Most of the model averaging methods have been devoted to the frequency model averaging, and mainly in parametric models. For example, Hansen (2007) [1] , Zhang et al. (2008) [2] , Wan et al. (2010) [3] proposed the Mallows-type model averaging (MMA) method. To further improve the method, Zhang et al. (2016) [4] proposed a weight selection criterion based on the Kullback-Leibler loss with penalty term for generalized linear models and generalized linear mixed-effects models. Using nonparametric kernel smoothing method to estimate nonparametric functions, Li et al. (2018) [5] , Zhang and Wang (2019) [6] extended the Mallows-type model averaging method to semiparametric models. Recently, Xia (2021) [7] extended the Mallows-type model averaging method to varying-coefficient models using B-spline to estimate the nonparametric functions. However, the above mentioned literatures focus on the case where the data is completely observed. In statistical studies such as economics, market research and medical research, missing data is a common phenomenon. According to the different missing mechanisms, it can be divided into three types, namely Missing completely at random (MCAR), Missing at random (MAR) and Missing not ant random (MNAR). Little attention has been paid to model averaging with missing data. One of the reasons is that the complexity of missing data makes it very challenging to extend existing methods with complete data to missing data. The study of model averaging with missing data is still a relatively new topic and needs further development.

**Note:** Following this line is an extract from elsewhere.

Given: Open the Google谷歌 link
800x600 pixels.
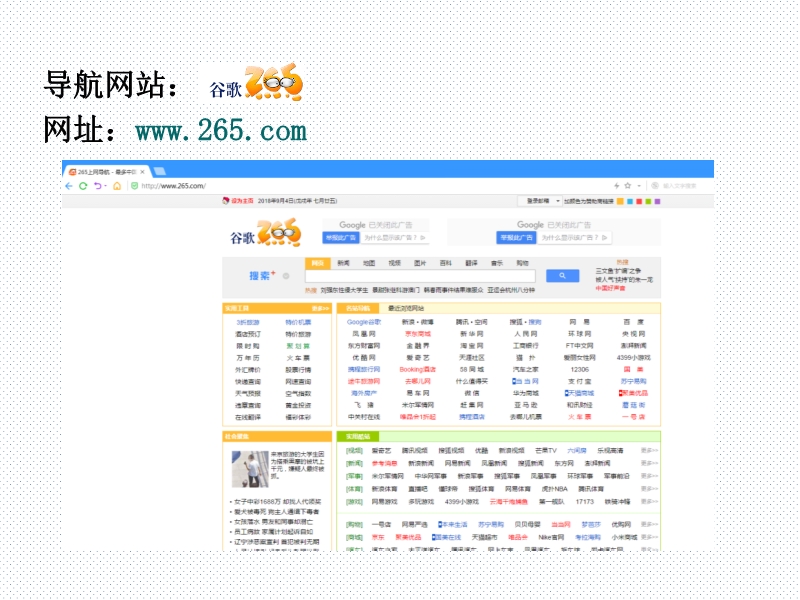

In this paper, we focus on model averaging for varying-coefficient models with response missing at random (MAR), which has been widely studied in the field of missing data. As far as we know, there are few literatures on the model averaging with missing response. For example, Sun et al. (2014) [8] developed a model average estimation approach for linear regression models with response missing at random under a local misspecification framework, called smoothed focused vector information criteria (SFVIC). Zeng et al. (2018) [9] extended the SFVIC to varying-coefficient partially linear models with response missing at random by employing the profile least-squares estimation process and inverse probability weighted method to estimate regression coefficients of the models under the framework of local misspecification. However, these researches are limited to the local misspecification framework, and the model averaging without local misspecification framework is relatively small. For example, based on the weighted delete-one cross-validation (WDCV) criterion, Xie et al. (2021) [10] proposed a two-step model averaging procedure for high-dimensional linear regression models with missing response without local misspecification framework, and under certain conditions, they proved the WDCV criterion asymptotically achieved the lowest possible prediction loss. But their criterion required the covariates used in different candidate models cannot overlap. Based on the Mallows-type model averaging method, Wei et al. (2021) [11] established the HRCp criterion of linear models with missing response, which improved the shortcomings of MMA in estimating the error covariance matrix. Wei and Wang (2021) [12] developed a linear models averaging procedure with response missing at random by establishing a cross-validation-based weight choice criterion, and proved its asymptotic optimality. The three literatures mentioned above are limited to parametric linear models.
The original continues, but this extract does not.